Extracted data entries
>> start

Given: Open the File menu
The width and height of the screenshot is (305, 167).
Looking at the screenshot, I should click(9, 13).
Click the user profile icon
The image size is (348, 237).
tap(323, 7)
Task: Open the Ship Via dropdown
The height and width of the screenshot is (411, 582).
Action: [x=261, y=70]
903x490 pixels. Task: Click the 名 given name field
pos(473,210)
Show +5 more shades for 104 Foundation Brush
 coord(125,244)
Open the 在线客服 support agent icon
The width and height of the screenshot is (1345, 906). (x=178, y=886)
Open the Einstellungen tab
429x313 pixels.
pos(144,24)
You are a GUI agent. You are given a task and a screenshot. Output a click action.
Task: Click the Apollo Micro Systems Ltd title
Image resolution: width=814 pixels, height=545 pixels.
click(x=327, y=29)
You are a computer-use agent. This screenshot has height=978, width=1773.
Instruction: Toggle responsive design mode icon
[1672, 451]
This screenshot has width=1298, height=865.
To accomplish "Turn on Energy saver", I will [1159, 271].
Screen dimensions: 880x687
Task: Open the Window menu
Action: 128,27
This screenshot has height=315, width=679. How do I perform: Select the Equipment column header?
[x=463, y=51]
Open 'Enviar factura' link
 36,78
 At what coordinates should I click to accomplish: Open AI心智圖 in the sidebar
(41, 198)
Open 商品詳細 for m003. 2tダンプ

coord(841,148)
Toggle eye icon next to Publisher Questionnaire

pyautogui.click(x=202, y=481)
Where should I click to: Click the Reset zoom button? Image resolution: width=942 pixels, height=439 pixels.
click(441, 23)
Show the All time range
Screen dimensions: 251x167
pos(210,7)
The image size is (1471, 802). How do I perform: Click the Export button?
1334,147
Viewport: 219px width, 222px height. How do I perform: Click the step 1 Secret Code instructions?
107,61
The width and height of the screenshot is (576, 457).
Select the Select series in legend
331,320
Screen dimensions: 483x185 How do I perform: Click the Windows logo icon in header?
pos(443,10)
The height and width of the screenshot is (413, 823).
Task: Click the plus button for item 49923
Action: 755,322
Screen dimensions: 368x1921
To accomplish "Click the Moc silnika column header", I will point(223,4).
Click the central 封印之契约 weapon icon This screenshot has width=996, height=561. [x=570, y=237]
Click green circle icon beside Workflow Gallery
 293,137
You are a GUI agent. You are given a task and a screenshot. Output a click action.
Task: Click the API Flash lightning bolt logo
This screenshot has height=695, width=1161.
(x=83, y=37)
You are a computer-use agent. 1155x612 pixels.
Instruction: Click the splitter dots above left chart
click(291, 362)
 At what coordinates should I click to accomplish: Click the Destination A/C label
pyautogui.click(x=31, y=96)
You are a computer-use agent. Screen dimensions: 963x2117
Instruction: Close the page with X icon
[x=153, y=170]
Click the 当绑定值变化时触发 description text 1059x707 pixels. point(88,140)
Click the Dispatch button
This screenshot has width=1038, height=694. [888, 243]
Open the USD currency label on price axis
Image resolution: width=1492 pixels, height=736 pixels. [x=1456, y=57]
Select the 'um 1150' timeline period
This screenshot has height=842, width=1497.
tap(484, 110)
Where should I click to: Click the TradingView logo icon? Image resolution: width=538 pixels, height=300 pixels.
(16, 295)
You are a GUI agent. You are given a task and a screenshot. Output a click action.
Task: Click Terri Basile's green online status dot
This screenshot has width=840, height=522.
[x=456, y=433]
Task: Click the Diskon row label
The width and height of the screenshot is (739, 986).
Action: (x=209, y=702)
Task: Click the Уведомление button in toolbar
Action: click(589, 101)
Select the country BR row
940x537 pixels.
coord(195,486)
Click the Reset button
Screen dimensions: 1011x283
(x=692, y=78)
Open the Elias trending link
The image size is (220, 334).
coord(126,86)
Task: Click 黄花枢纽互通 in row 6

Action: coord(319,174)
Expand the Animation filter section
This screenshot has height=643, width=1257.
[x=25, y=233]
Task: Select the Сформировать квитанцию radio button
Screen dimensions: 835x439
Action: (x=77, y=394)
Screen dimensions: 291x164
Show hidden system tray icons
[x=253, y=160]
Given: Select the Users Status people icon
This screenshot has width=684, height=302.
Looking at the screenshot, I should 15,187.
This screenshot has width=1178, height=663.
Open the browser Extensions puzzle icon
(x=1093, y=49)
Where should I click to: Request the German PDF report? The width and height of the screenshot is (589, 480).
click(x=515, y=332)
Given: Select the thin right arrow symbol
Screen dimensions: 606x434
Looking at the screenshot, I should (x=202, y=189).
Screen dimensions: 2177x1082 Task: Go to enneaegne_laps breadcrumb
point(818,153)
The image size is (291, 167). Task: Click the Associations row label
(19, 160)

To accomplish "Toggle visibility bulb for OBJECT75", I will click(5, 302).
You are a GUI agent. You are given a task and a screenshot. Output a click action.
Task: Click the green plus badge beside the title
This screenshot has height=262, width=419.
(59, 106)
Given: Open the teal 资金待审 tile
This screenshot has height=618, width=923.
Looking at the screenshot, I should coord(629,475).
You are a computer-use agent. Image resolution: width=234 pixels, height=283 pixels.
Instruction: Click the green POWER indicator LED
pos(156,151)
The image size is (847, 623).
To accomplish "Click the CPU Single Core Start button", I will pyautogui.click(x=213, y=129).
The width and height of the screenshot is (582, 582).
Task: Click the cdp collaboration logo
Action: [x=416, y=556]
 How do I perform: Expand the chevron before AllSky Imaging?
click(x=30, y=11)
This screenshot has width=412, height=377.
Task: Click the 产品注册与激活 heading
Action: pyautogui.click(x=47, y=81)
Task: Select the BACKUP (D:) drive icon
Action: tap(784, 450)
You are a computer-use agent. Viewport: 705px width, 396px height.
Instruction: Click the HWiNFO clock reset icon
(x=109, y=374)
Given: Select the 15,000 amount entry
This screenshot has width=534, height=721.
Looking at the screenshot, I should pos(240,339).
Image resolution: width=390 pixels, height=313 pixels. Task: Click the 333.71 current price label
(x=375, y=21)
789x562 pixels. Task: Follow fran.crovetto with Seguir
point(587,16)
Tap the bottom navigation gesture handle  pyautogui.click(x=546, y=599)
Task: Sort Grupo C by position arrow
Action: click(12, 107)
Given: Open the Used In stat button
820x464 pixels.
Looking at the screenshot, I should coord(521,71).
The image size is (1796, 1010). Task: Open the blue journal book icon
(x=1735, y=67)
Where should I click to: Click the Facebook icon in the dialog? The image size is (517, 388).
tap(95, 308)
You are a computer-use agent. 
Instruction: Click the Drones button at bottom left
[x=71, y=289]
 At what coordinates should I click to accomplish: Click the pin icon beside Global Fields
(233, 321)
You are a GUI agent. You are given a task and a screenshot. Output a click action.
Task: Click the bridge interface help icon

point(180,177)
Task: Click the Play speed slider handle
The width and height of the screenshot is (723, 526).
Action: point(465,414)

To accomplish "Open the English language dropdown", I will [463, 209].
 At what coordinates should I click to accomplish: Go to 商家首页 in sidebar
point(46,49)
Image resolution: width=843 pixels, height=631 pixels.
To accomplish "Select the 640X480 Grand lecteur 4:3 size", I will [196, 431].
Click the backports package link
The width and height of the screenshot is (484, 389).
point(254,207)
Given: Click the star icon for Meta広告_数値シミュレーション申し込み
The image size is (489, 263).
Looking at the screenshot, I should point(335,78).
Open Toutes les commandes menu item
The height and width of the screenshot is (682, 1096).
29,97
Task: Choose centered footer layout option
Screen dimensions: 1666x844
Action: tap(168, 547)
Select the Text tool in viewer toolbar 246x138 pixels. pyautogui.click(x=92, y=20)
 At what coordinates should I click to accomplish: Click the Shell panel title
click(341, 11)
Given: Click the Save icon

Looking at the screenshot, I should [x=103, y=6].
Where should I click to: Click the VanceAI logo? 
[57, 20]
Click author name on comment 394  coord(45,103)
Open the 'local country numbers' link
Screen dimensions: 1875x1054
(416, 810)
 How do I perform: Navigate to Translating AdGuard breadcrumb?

>> end

DIRECTION -
Reproduce verbatim the entries beginning with the line that contains "Screen dimensions: 291x164" and continuing through the line that contains "Looking at the screenshot, I should coord(629,475).", both lines included.

EXERCISE RESPONSE -
Screen dimensions: 291x164
Show hidden system tray icons
[x=253, y=160]
Given: Select the Users Status people icon
This screenshot has width=684, height=302.
Looking at the screenshot, I should 15,187.
This screenshot has width=1178, height=663.
Open the browser Extensions puzzle icon
(x=1093, y=49)
Where should I click to: Request the German PDF report? The width and height of the screenshot is (589, 480).
click(x=515, y=332)
Given: Select the thin right arrow symbol
Screen dimensions: 606x434
Looking at the screenshot, I should (x=202, y=189).
Screen dimensions: 2177x1082 Task: Go to enneaegne_laps breadcrumb
point(818,153)
The image size is (291, 167). Task: Click the Associations row label
(19, 160)

To accomplish "Toggle visibility bulb for OBJECT75", I will click(5, 302).
You are a GUI agent. You are given a task and a screenshot. Output a click action.
Task: Click the green plus badge beside the title
This screenshot has height=262, width=419.
(59, 106)
Given: Open the teal 资金待审 tile
This screenshot has height=618, width=923.
Looking at the screenshot, I should coord(629,475).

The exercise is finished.